Source excerpt:
• • •
I have been trying to upgrade a library which has a bunch of geometric operations for scalars so they will work with numpy arrays as well. While doing this I noticed some strange behaviour with numpy divide.
In original code checks a normalised difference between to variables if neither variable is zero, swapping across to numpy this ended up looking something like:
import numpy as np
a = np.array([0, 1, 2, 3, 4])
b = np.array([1, 2, 3, 0, 4])
o = np.zeros(len(a))
o = np.divide(np.subtract(a, b), b, out=o, where=np.logical_and(a != 0, b != 0))
print(f'First implementation: {o}')
where I passed in a output buffer initialised to zero for instances which could not be calculated; this returns:
First implementation: [ 0. -0.5 -0.33333333 0. 0. ]
I had to slightly modify this for scalars as out
required an array, but it seemed fine.
a = 0
b = 4
o = None if np.isscalar(a) else np.zeros(len(a))
o = np.divide(np.subtract(a, b), b, out=o, where=np.logical_and(b != 0, a != 0))
print(f'Modified out for scalar: {o}')
returns
Modified out for scalar: 0.0.
Then ran this through some test functions and found a lot of them failed. Digging into this, I found that the first time I call the divide with a scalar with where
set to False
the function returns zero, but if I called it again, the second time it returns something unpredictable.
a = 0
b = 4
print(f'First divide: {np.divide(b, a, where=False)}')
print(f'Second divide: {np.divide(b, a, where=False)}')
• • •
Data:
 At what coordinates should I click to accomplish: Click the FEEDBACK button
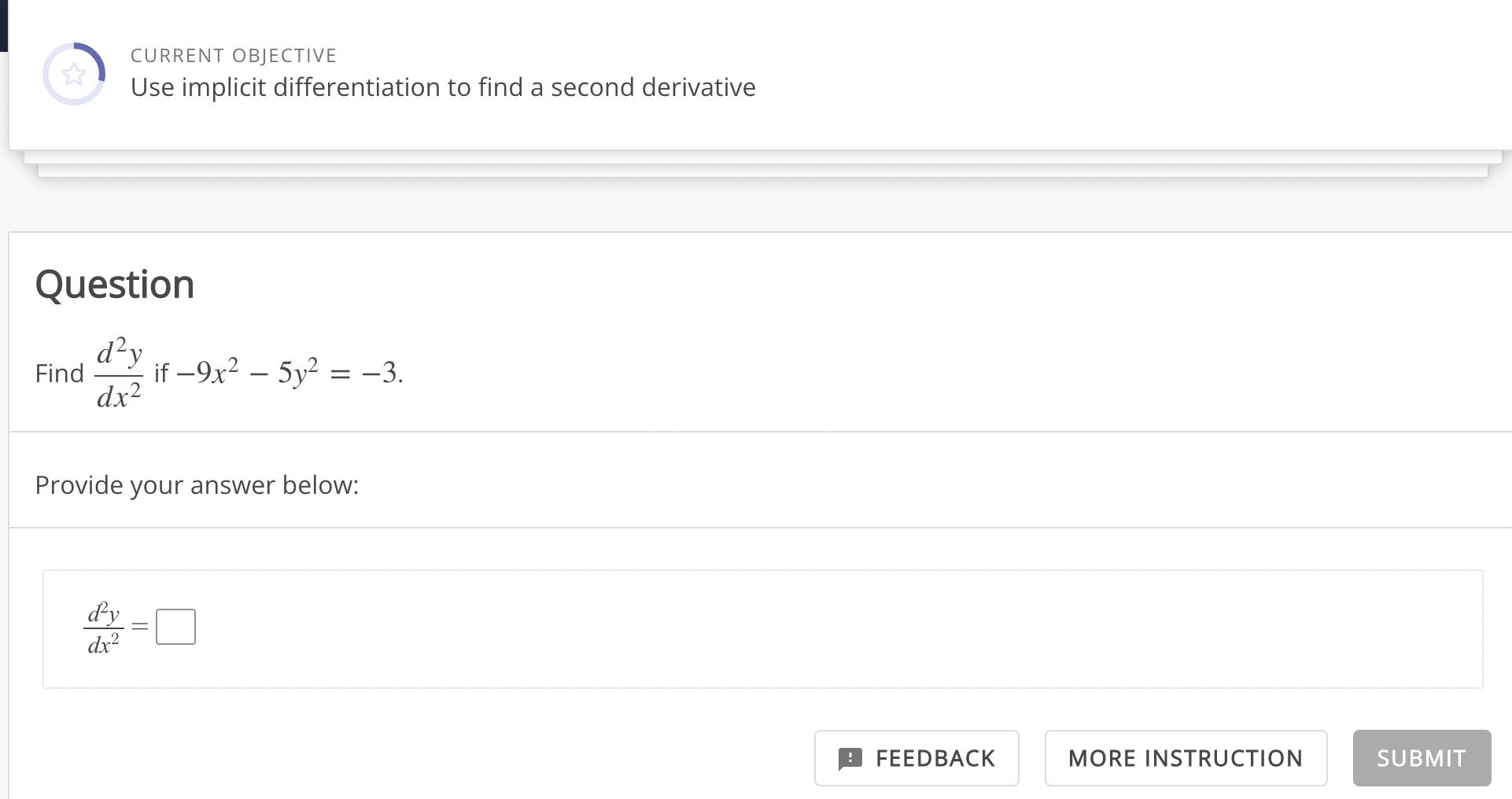click(x=916, y=758)
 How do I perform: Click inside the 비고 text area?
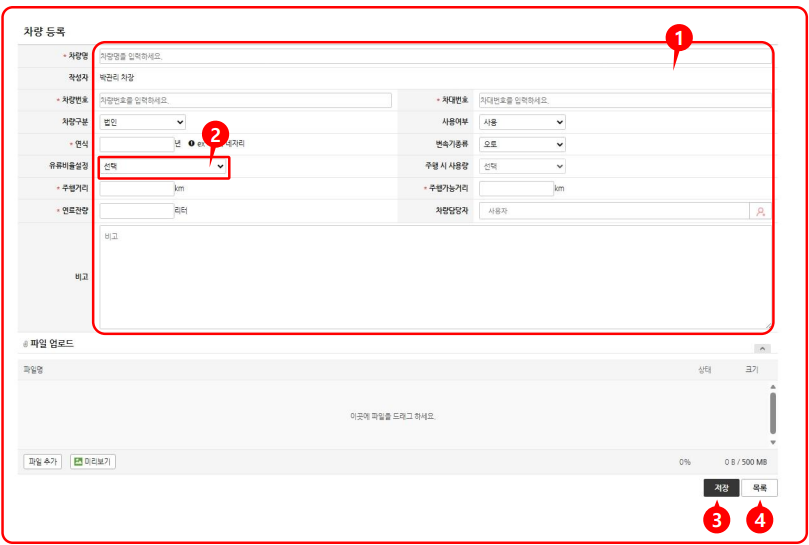[435, 277]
• • •
Work to complete:
(1) In the numpy divide post, what does the function return the first time it is called with a scalar and where set to False?
(2) Continue the post about numpy divide from the point where it stops.

Solved problems:
(1) It returns zero.

(2)
returns
First divide: 0.0
Second divide: 4.0
Looking at the documentation, it says "locations within it where the condition is False will remain uninitialized", so I guess numpy as some internal buffer which is initially set to zero then subsequently it ends up carrying over an earlier intermediate value.
I am struggling to see how I can use divide
with or without a where
clause; if I use where
I get an unpredictable output and if I don't I can't protect against divide by zero. Am I missing something or do I just need to have a different code path in these cases? I realise I'm half way to a different code path already with the out
variable.
I would be grateful for any advice.
CodePudding user response:
It looks like a bug to me. But I think you'd want to short-circuit the calls to ufuncs in the case of scalars for performance reasons anyway, so its a question of trying to keep it from being too messy. Since either a
or b
could be scalars, you need to check them both. Put that check into a function that conditionally returns an output array or None
, and you could do
def scalar_test_np_zeros(a, b):
"""Return np.zeros for the length of arguments unless both
arguments are scalar, then None."""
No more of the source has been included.